Un coup d’œil au monde extérieur me rappelle que le premier départ est imminent. Soigneusement alignés comme des conserves au supermarché, le premier groupe qui comprend les ‘vieux’ et les ‘moins bons’ comme certains les appellent, est sur le point de décoller. Rapidement je m’en vais au devant pour les voir démarrer et prendre quelques photos. Les voilà qui partent à toute allure … Let’s go boys!!!
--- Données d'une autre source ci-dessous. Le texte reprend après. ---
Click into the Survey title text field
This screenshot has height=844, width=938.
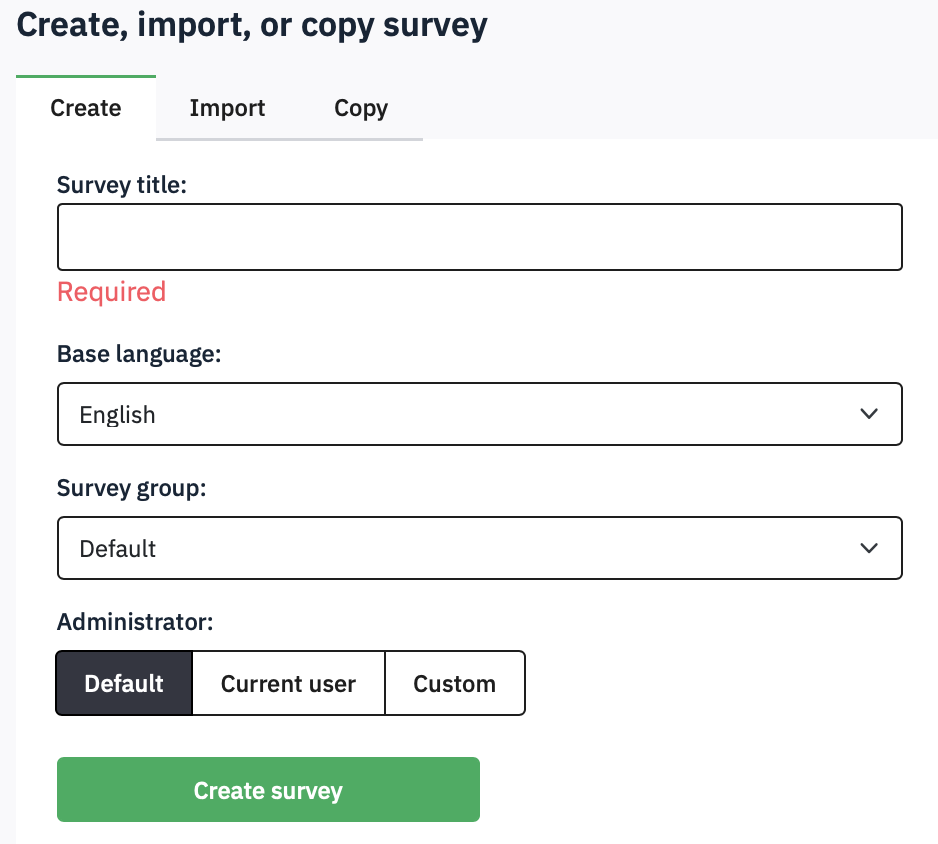point(480,237)
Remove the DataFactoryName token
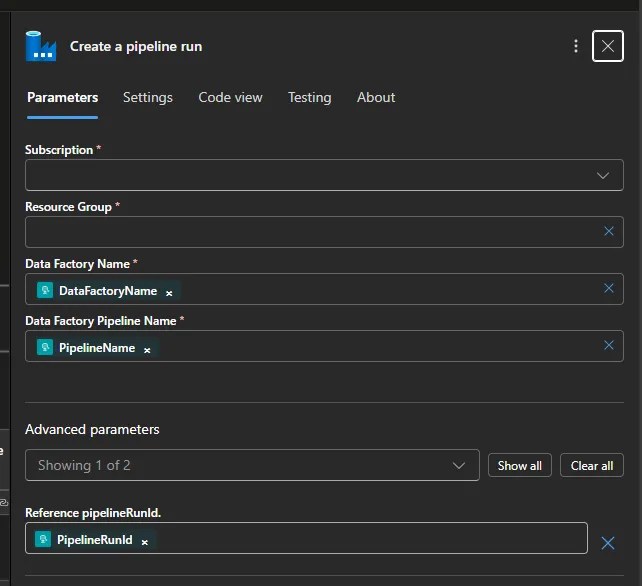Image resolution: width=642 pixels, height=586 pixels. [x=169, y=292]
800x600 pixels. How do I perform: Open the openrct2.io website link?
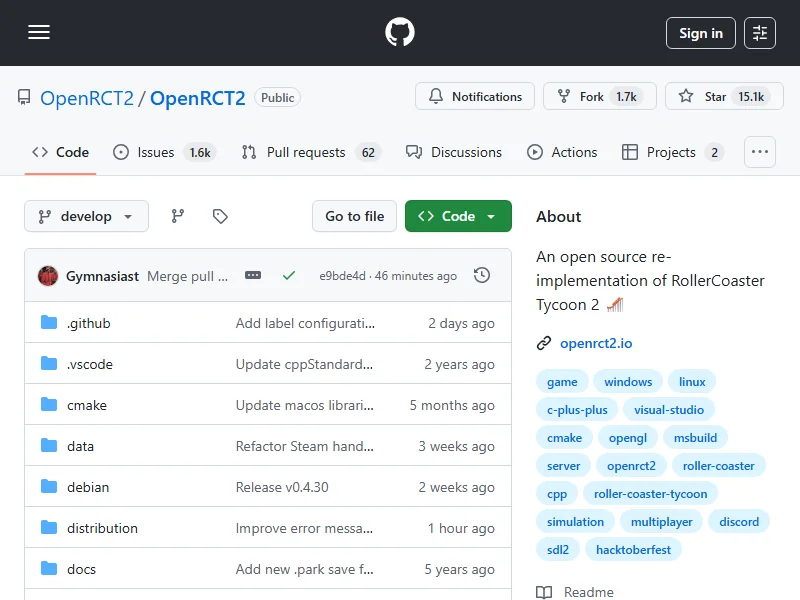pyautogui.click(x=595, y=343)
Vingt minutes s’écoulent avant que le deuxième pack ne s’élance. Dans ce groupe-ci nous retrouvons les seniors sports, les filles expertes et élites, bref quelque chose de plus consistant si on peut dire. Jo est au beau milieu d’un tas de filles en maillots multicolores et j’ai l’impression qu’elle va faire une course du tonnerre. C’est qu’elle est en forme la gosse! Je regarde tout ce tas de coureurs et je me demande combien de temps nous prendrons avant de les rattraper. Le départ est sur le point d’être donné encore une fois et je vois la commissaire en chef hurler les dernières recommandations avec son porte-voix. Comme je n’entends rien, je l’imagine en train de crier un tas d’insanités à ces pauvres vélocipèdes éberlués, tel un soldat allemand hurlant des ordres à de chétifs prisonniers juifs! Cette pensée me fait sourire et je m’en retourne à l’arrière alors que la poussière du deuxième départ retombe doucement. Dans quelques 20 minutes ça va être à nous et la rigolade va se terminer. Juste à penser à cela et je me sens la patate qui se met à accélérer. Une dernière révision des bagages avant l’heure ‘H’ s’impose; camelback OK, bidons OK, vélo OK, vêtements OK, tout me semble en ordre et paré au lancement.
Je m’assieds sur la pelouse avec le reste du groupe élite, certains s’étirent alors que d’autres s’échauffent dans une petite côte pour habituer leur organisme à l’effort. Je jette un coup d’œil sur mes pneus et j’en vérifie la pression. J’ai posé des tubeless (pneus sans tube à l’intérieur) et scalpé de tous ses crampons la partie centrale du pneu jusqu’au flanc afin de ne pas subir de friction lors des chemins de gravier compacté. Cependant, l’épaisseur accrue des pneus tubeless ne permet pas de faire n’importe quoi impunément comme je m’en rendrai compte plus tard.
Bon! Fini de rire maintenant, c’est l’appel des coureurs sur la ligne de départ. Nous voilà tous enlignés, la roue avant collée sur la banderole. Alors que la nervosité et le stress sont à son paroxysme, nous écoutons les puissantes sonorités qui sont crachés du porte-voix.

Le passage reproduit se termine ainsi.